» **TASK INPUT**
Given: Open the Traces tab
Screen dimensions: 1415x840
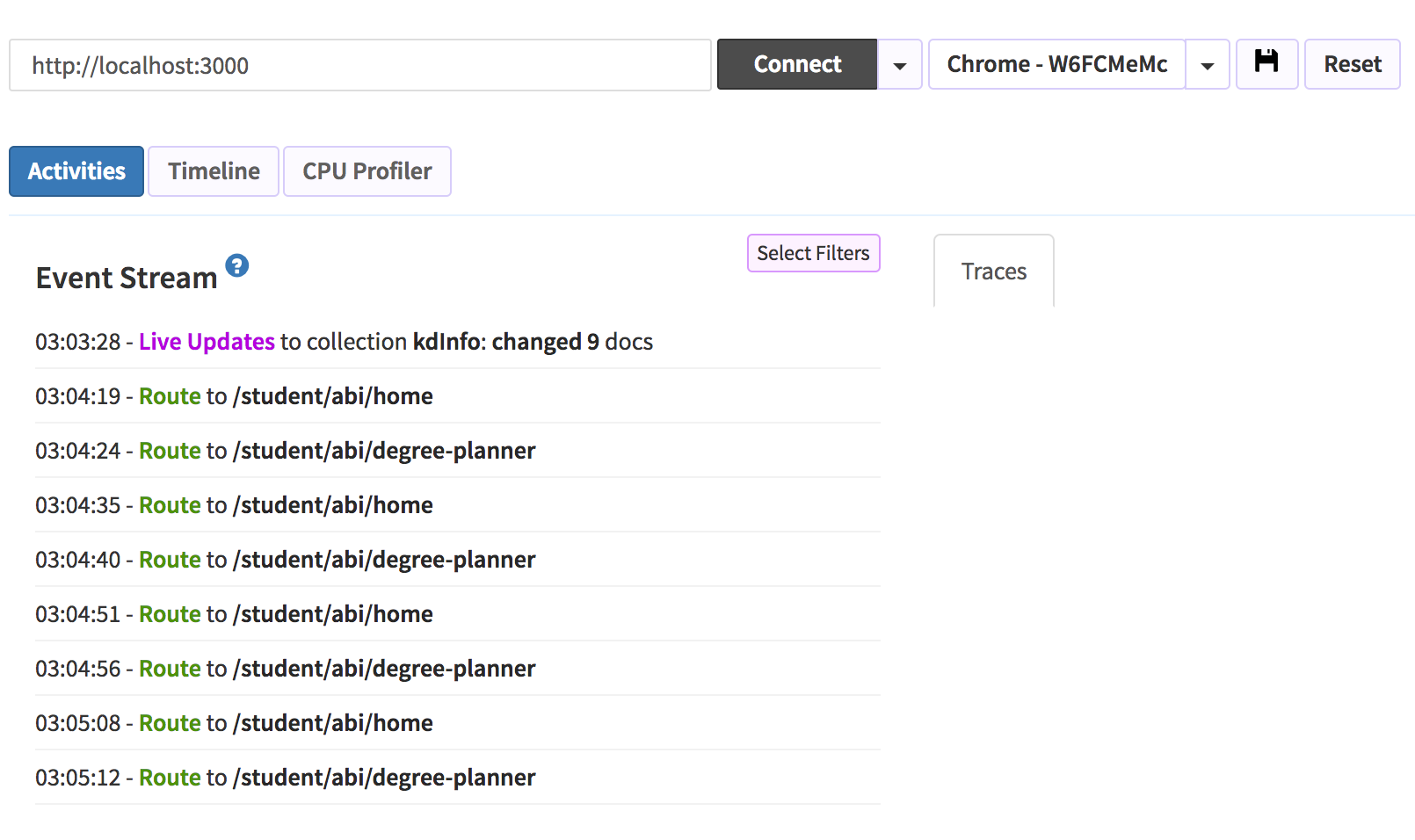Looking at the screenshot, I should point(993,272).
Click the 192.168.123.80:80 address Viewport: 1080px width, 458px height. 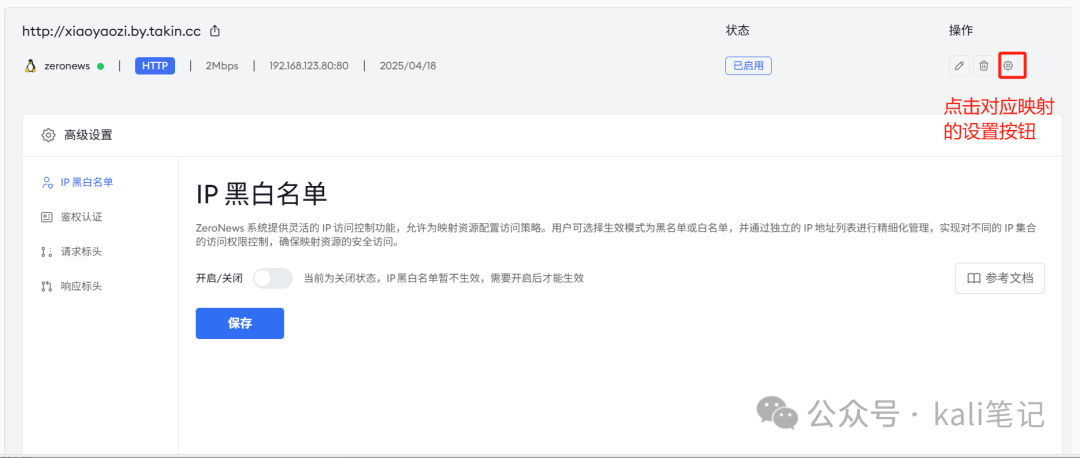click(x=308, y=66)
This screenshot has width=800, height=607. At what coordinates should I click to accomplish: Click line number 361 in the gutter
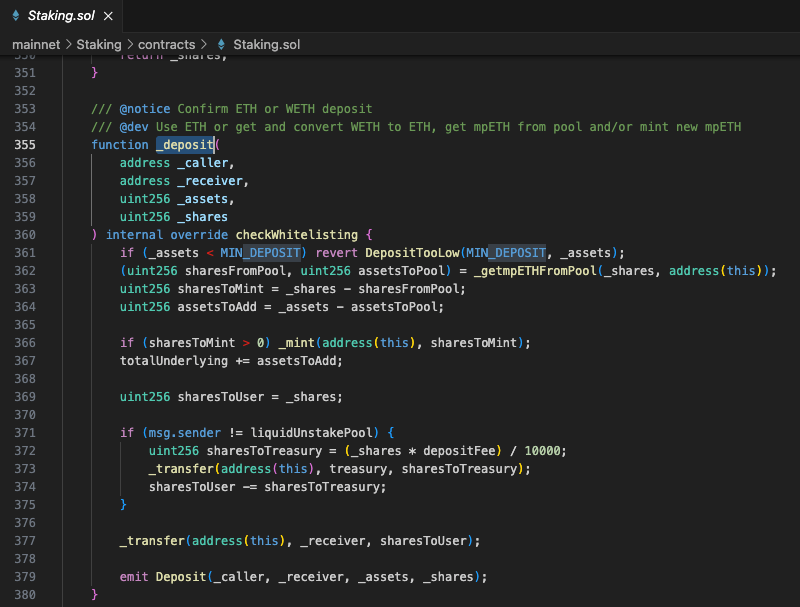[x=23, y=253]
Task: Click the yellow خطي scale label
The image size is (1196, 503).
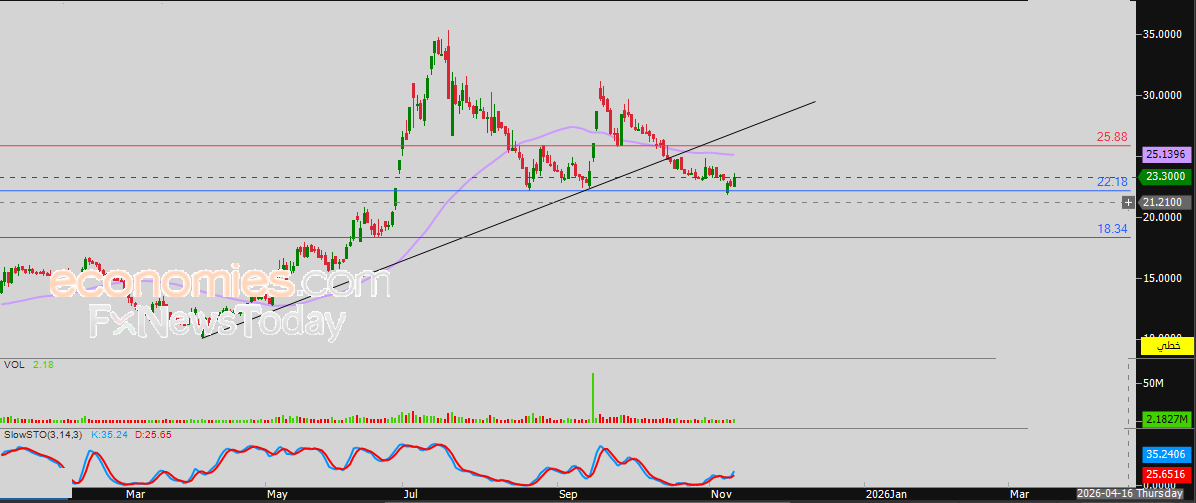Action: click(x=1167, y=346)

» **EXERCISE BRIEF**
Leave the pictures out. Output exactly, and only, the lines from the one with "This screenshot has" through the last line of the listing above, both included.

» **EXERCISE SOLUTION**
This screenshot has width=800, height=607. At what coordinates should I click to accomplish: Click line number 361 in the gutter
[x=23, y=253]
Task: Click the yellow خطي scale label
The image size is (1196, 503).
Action: click(x=1167, y=346)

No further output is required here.